Fleas are considered to be among the best jumpers in nature. With a body length of only two or three millimeters, they can jump a good half meter - about two hundred times their body length. It is the first time a robot has come close to this enormous leaping ability. For decades, scientists have been developing robots that mimic or are inspired by jumping techniques found in nature. In animals, the maximum jump height is limited by the force that muscles can generate when pushing off. On the other hand, the jump height of the robot can be increased by using a rotary motor that stores energy.
U.S. researchers have developed a small prototype that weighs less than 14 grams and has a small motor combined with a drive spring. It consists of 2 carbon fiber arcs that are bent with rubber bands. These bands are, in turn, connected to a motorized spindle.
The device, 30 centimeters high, can jump steeply and then straighten out again. It can be helpful in space as well.
A team of engineers at the University of California, Santa Barbara, has designed a robot that catapults more than 30 meters. It is more than 100 times its size. Thus, according to the study's authors, the robot is superior to other known jumping robots. Besides its ability to jump, what is unique about the robot is that it can stand up on its own after landing and then continue jumping.
The robot consists of a motor that pulls on a rope to tension a spring. In addition, four arches are connected to the motor housing at the top and each other at the bottom. They serve as additional springs. When the string loosens, the spring and outer arc springs also reduce, and the robot flies upward. When the robot lands again, the motor pulls the cord again to create tension, and the arcs bend again. The result: The robot stands up on its own again.

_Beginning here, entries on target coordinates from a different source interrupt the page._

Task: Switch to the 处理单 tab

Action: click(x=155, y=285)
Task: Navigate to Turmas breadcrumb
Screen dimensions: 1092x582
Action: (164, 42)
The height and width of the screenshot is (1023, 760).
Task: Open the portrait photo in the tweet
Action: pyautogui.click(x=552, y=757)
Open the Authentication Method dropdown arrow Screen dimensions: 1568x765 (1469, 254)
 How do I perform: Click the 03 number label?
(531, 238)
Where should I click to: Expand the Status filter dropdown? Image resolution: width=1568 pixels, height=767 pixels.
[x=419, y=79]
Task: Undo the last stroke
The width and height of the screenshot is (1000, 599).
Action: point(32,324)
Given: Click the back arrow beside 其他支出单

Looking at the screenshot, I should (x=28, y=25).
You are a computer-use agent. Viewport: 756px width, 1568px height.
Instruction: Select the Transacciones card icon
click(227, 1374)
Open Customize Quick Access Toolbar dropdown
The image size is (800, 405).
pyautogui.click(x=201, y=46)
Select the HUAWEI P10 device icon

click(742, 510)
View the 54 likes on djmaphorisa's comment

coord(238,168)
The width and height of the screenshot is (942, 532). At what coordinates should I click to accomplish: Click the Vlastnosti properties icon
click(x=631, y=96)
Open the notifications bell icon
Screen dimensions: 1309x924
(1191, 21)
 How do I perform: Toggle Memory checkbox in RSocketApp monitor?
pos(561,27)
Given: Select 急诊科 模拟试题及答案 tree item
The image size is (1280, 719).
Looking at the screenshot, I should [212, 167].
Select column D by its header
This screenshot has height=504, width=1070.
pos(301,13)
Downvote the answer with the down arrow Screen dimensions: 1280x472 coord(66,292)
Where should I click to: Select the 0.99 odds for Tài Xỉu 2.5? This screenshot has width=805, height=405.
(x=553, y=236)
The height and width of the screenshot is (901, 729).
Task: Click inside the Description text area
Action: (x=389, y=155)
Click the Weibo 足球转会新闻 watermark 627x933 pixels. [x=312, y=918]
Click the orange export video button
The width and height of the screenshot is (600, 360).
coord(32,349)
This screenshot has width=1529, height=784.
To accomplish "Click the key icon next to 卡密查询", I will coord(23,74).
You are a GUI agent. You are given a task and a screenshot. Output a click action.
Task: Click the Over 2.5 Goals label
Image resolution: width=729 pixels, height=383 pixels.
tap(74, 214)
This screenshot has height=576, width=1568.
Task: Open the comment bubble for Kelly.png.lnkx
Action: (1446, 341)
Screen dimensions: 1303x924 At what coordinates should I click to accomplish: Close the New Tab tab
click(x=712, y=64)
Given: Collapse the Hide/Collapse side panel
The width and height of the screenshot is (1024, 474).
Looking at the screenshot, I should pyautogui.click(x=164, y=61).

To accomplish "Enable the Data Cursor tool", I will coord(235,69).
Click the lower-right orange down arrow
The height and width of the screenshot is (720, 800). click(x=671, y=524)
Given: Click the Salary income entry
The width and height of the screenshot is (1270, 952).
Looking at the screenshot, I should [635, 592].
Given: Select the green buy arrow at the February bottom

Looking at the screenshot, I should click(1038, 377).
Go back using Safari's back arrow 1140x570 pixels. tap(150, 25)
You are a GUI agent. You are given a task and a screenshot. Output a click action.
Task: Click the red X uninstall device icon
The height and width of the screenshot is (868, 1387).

It clearly distinguishes the California robot from other jumping robots. Until now, researchers have mainly mimicked animal movements with similar jumping machines. However, living creatures are limited by the performance of their muscles at the height of the jump. In contrast, artificial sources can store and release much more energy.
The jumping robot, which weighs only 30 grams, accelerates like an arrow in nine microseconds to a speed of 28 meters per second. It reaches a maximum height of nearly 33 meters. Once on the ground, the bows could be re-tensioned by an electric motor for the next jump. The robot converted a good 1000 joules of specific energy per kilogram during the jumps. For comparison, the most efficient jumpers in nature reach specific energy of no more than 170 joules per kilogram.
Such jumping robots could, in the future, be used in cross-country expeditions or even in lunar missions. Also, robots can more easily overcome obstacles and even photograph the ground beneath them, which was previously only possible with flying drones. This principle could also be helpful in space travel. According to the researchers' calculations, with the correspondingly lower gravity, the robot should achieve even better results on the Moon: it can reach heights of up to 125 meters, with the product advancing half a kilometer.